The Louisiana Legislature voted Tuesday to reduce the number of days people can be held in jail without being charged with a misdemeanor from 45 days to 30 days. Civil rights advocates had hoped for a much more sweeping change to Louisiana’s pre-detention protocol.
Gov. John Bel Edwards has to sign the legislation before it can become law. If approved, the 30-day time frame would take effect in 2022.
An earlier version of House Bill 46, sponsored by Rep. Ted James, had reduced the number of days people who are arrested can be held without being charged for felony offenses as well, but that portion of the proposal was killed.
In Louisiana, law enforcement officials will continue to get 60 days to hold people before they are charged with lower-level felonies and 120 days before they are charged with felonies that carry a punishment of life in prison or death.
Louisiana had one of the highest pre-trial detention rates of any state in 2020, according to a report from the American Civil Liberties Union of Louisiana. About .5 percent of Louisiana residents ages 15 to 64 were in jail awaiting trial last year, according to the advocacy organization. The state’s pretrial jail detention rate was more than three times the national average before the COVID-19 pandemic.

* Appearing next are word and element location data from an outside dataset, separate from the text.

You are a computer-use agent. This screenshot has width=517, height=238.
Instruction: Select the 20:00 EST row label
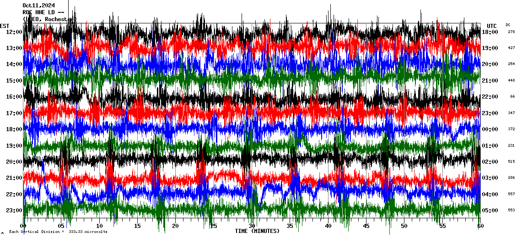click(x=14, y=162)
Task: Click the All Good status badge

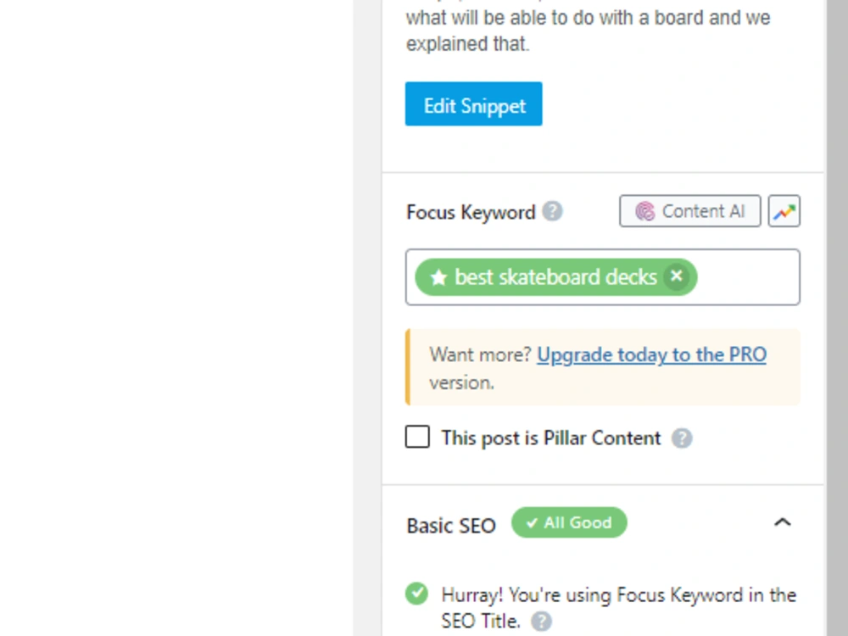Action: pyautogui.click(x=569, y=522)
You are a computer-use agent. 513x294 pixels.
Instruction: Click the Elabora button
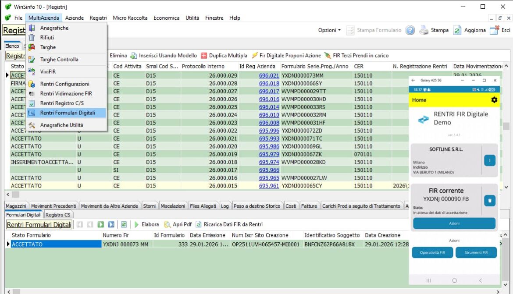146,224
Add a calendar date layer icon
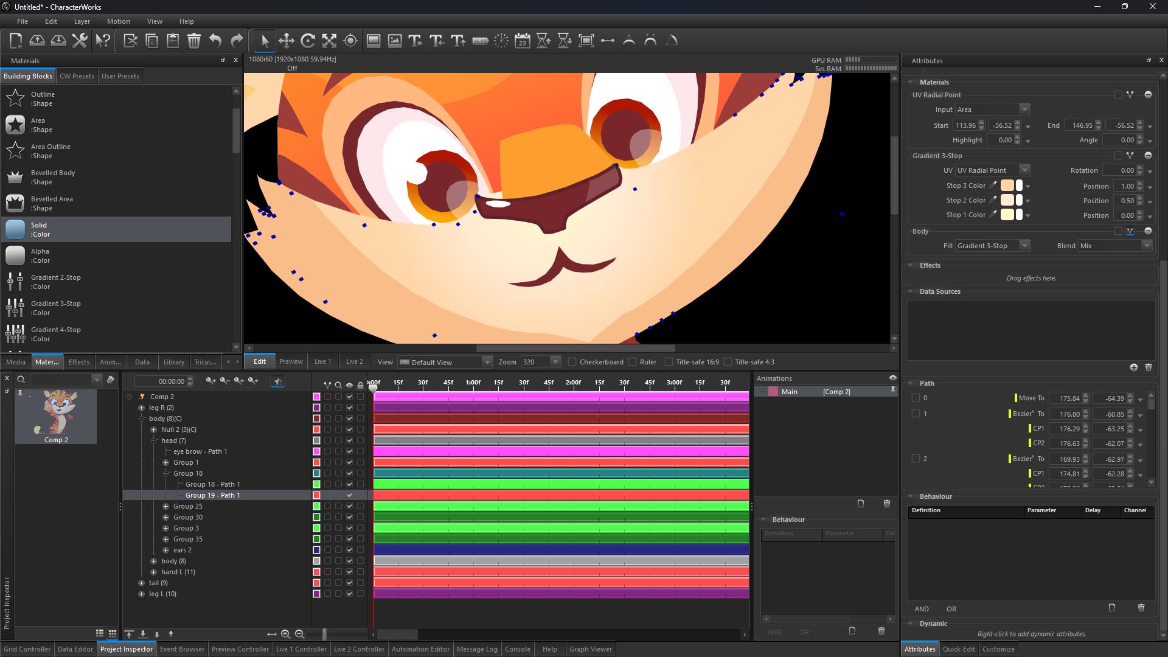The width and height of the screenshot is (1168, 657). coord(522,41)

Supporters of shorter pre-trial detention times frames said there are financial consequences for people who spend a long time in jail after being arrested. The current laws set up a situation where people who are never charged with a crime could lose their jobs or homes because they have to spend so much time in jail before they are released.
The Louisiana District Attorneys Association opposed reducing the pre-trial detention time periods for felonies, saying that Louisiana’s criminal justice system isn’t well-funded enough to work faster.